Before attempting this problem, you should be comfortable with:

  • Stack Data Structure - Understanding LIFO (Last In, First Out) operations: push, pop, peek
  • Array Iteration - Processing elements sequentially from left to right
  • Simulation Problems - Modeling real-world processes step by step in code
  • Conditional Logic - Handling multiple cases based on element comparisons (direction and size)

1. Stack

Intuition

Collisions only happen when a right-moving asteroid (positive) meets a left-moving one (negative). A stack naturally models this: we process asteroids left to right, and when we see a negative asteroid, it can only collide with positive asteroids already on the stack. We keep popping and comparing until either the new asteroid is destroyed, destroys all opposing asteroids, or there are no more collisions possible.

Algorithm

  1. Initialize an empty stack.
  2. For each asteroid, if it's positive or the stack is empty or the top is negative, push it.
  3. If the asteroid is negative and the top is positive, compare sizes:
    • If the top is smaller, pop it and continue checking.
    • If they're equal, pop the top and discard the current asteroid.
    • If the top is larger, discard the current asteroid.
  4. After processing all asteroids, the stack contains the survivors.
class Solution:
    def asteroidCollision(self, asteroids: List[int]) -> List[int]:
        stack = []
        for a in asteroids:
            while stack and a < 0 and stack[-1] > 0:
                diff = a + stack[-1]
                if diff < 0:
                    stack.pop()
                elif diff > 0:
                    a = 0
                else:
                    a = 0
                    stack.pop()
            if a:
                stack.append(a)
        return stack

Time & Space Complexity

  • Time complexity: O(n)O(n)
  • Space complexity: O(n)O(n)

2. Without Stack

Intuition

We can simulate the stack behavior using the input array itself. We maintain a pointer j that tracks the "top" of our virtual stack within the array. When collisions occur, we decrement j (like popping). Surviving asteroids are written to position j + 1. This gives us O(1) extra space while maintaining the same logic.

Algorithm

  1. Use pointer j = -1 to represent an empty stack.
  2. For each asteroid, handle collisions by comparing with asteroids[j] when both are in opposite directions.
  3. If the current asteroid survives, increment j and store it at asteroids[j].
  4. If destroyed, skip storing it.
  5. Return the subarray from index 0 to j (inclusive).
class Solution:
    def asteroidCollision(self, asteroids: List[int]) -> List[int]:
        n = len(asteroids)
        j = -1

        for a in asteroids:
            while j >= 0 and asteroids[j] > 0 and a < 0:
                if asteroids[j] > abs(a):
                    a = 0
                    break
                elif asteroids[j] == abs(a):
                    j -= 1
                    a = 0
                    break
                else:
                    j -= 1
            if a:
                j += 1
                asteroids[j] = a

        return asteroids[:j + 1]

Time & Space Complexity

  • Time complexity: O(n)O(n)
  • Space complexity: O(n)O(n) for the output array.

Common Pitfalls

Assuming All Asteroids Collide

Not all asteroids collide. Two asteroids moving in the same direction (both positive or both negative) never collide. A negative asteroid followed by a positive asteroid also never collide since they move apart.
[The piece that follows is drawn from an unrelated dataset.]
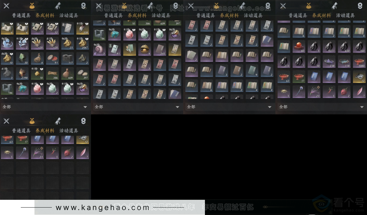Select the black ore stack showing 9311
Viewport: 367px width, 215px height.
coord(329,47)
# Wrong: checking if signs differ without considering direction
if asteroids[i] * asteroids[j] < 0:  # collision!
# Right: collision only when positive is before negative
if stack[-1] > 0 and a < 0:  # potential collision

Forgetting Chain Reactions

A single incoming asteroid can destroy multiple asteroids on the stack. You need a loop, not just a single comparison.

# Wrong: only one comparison
if stack and a < 0 and stack[-1] > 0:
    # handle one collision and move on
# Right: keep checking until no more collisions
while stack and a < 0 and stack[-1] > 0:
    # handle collision, may need to pop multiple times

Incorrect Size Comparison

When comparing asteroid sizes, remember that negative asteroids have negative values. Use absolute value for size comparison.

# Wrong: comparing raw values
if stack[-1] > a:  # incorrect when a is negative
# Right: compare magnitudes
if stack[-1] > abs(a):  # or equivalently: stack[-1] + a > 0